Nach anderthalb Jahren Bauzeit hat das Deutsche Rote Kreuz in Bremen sein neues Gebäude eröffnet. Bürgermeister Andreas Bovenschulte war bei der Feier dabei.

In der Henri-Dunant-Straße 2 in Bremen (Freie Hansestadt Bremen) gibt es jetzt ein neues Zentrum für das Deutsche Rote Kreuz. Am 7. Oktober 2022 wurde die neue Geschäftsstelle offiziell eingeweiht. Rüdiger Tönnies, der Präsident des Landesverbandes, und die Geschäftsführerin Doris Salziger hießen die Gäste willkommen. Unter ihnen waren auch hochrangige Vertreter des DRK aus Berlin und der Vizepräsident Dr. Volkmar Schön.

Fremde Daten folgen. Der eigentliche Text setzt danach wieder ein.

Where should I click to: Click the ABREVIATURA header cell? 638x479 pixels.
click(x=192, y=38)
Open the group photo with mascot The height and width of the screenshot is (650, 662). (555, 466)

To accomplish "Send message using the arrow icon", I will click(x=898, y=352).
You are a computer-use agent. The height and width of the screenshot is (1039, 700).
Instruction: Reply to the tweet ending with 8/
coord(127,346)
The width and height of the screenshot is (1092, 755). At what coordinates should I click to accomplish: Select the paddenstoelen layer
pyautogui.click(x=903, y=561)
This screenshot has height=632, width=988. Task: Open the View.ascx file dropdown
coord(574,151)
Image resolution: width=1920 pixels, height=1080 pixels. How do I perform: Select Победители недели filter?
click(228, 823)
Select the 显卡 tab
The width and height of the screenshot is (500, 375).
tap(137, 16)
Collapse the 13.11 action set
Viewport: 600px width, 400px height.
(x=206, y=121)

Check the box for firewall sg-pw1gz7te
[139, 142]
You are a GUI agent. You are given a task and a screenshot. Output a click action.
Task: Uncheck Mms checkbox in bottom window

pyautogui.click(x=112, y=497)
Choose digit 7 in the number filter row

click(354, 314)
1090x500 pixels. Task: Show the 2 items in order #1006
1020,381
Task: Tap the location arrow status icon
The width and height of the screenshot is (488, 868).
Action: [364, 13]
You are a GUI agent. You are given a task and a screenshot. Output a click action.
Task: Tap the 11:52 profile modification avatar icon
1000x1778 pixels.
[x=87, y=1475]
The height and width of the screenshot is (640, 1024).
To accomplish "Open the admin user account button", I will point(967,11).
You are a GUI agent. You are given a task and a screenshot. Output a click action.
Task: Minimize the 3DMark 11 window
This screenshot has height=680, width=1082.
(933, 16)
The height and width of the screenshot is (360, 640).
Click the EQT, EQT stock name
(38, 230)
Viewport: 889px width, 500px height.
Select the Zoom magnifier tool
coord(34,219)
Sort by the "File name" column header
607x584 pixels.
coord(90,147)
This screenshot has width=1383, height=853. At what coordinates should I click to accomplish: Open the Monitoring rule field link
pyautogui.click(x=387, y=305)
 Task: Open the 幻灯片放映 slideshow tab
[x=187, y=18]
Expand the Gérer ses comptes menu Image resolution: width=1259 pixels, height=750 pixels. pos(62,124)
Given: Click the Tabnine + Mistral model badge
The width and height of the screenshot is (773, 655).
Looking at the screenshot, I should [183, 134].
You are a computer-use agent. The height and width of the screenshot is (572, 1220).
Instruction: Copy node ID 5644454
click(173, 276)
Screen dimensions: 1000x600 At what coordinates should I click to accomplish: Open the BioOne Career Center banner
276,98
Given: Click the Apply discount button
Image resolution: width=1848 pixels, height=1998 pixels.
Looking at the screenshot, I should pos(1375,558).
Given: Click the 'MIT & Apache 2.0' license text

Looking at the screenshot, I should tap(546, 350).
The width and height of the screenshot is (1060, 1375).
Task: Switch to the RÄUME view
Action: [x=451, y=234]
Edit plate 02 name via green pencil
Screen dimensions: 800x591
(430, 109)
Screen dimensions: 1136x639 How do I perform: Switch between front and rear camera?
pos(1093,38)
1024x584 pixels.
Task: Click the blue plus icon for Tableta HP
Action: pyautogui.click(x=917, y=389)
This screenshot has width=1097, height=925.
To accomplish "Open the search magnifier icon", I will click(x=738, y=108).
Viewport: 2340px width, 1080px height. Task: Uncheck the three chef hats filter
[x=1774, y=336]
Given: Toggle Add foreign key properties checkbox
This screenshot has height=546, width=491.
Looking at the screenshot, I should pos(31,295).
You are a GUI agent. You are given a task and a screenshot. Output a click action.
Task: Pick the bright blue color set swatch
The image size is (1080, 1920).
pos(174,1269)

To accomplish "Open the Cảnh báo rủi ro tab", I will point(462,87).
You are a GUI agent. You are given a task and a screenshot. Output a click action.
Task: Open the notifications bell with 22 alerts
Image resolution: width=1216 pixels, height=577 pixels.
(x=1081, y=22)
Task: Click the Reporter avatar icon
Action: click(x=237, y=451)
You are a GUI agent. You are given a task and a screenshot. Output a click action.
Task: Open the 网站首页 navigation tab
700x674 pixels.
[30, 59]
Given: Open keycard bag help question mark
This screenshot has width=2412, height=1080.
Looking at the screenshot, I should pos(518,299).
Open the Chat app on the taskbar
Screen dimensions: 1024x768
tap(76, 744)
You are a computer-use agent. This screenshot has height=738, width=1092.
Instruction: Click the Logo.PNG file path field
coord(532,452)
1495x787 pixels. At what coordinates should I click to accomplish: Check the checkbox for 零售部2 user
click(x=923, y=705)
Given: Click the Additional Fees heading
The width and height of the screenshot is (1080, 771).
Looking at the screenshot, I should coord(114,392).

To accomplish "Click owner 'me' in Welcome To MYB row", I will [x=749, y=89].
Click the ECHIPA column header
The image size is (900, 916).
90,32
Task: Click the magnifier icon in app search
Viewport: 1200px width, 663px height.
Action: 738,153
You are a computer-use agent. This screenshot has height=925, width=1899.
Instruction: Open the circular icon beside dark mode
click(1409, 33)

Die Arbeiten an dem Gebäude begannen im Januar 2021. Insgesamt dauerte die Sanierung und der Anbau 18 Monate. Das Ergebnis ist eine Mischung aus einem renovierten Pavillon und einem neuen, zweistöckigen Anbau. Besonders wichtig sind die zwei modernen Lehrsäle. Hier ist nun doppelt so viel Platz wie früher, was vor allem bei Fortbildungen und der Ausbildung von Personal hilft.

Beim Bau wurde auf die Umwelt geachtet. Das Gebäude ist gut gedämmt und auf dem Dach gibt es eine Photovoltaik-Anlage zur Stromgewinnung. Auch das alte graue Flachdach wurde durch ein Gründach ersetzt. Für Elektroautos gibt es auf dem Parkplatz Ladesäulen.

Bürgermeister Andreas Bovenschulte lobte bei der Feier die helle und freundliche Atmosphäre im Haus. Er betonte, dass das Gebäude genau so gebaut wurde, wie es für die Arbeit nötig ist. Ziel sei es, das DRK noch leistungsfähiger zu machen, damit die vielen Ehrenamtlichen und festen Mitarbeiter ihre Aufgaben besser erfüllen können. Der Bürgermeister bedankte sich ausdrücklich bei allen, die sich für die Gemeinschaft einsetzen.

Das DRK ist in Bremen eine wichtige Stütze in Krisenzeiten. Während der Corona-Pandemie half die Organisation bei Tests, im Impfzentrum und mit den Impftrucks. Auch beim Krieg in der Ukraine ist das DRK aktiv: Es hilft in den Nachbarstaaten und hat in Bremen beim Aufbau von Flüchtlingsunterkünften mitgewirkt.

Weitere Angaben liegen bislang nicht vor.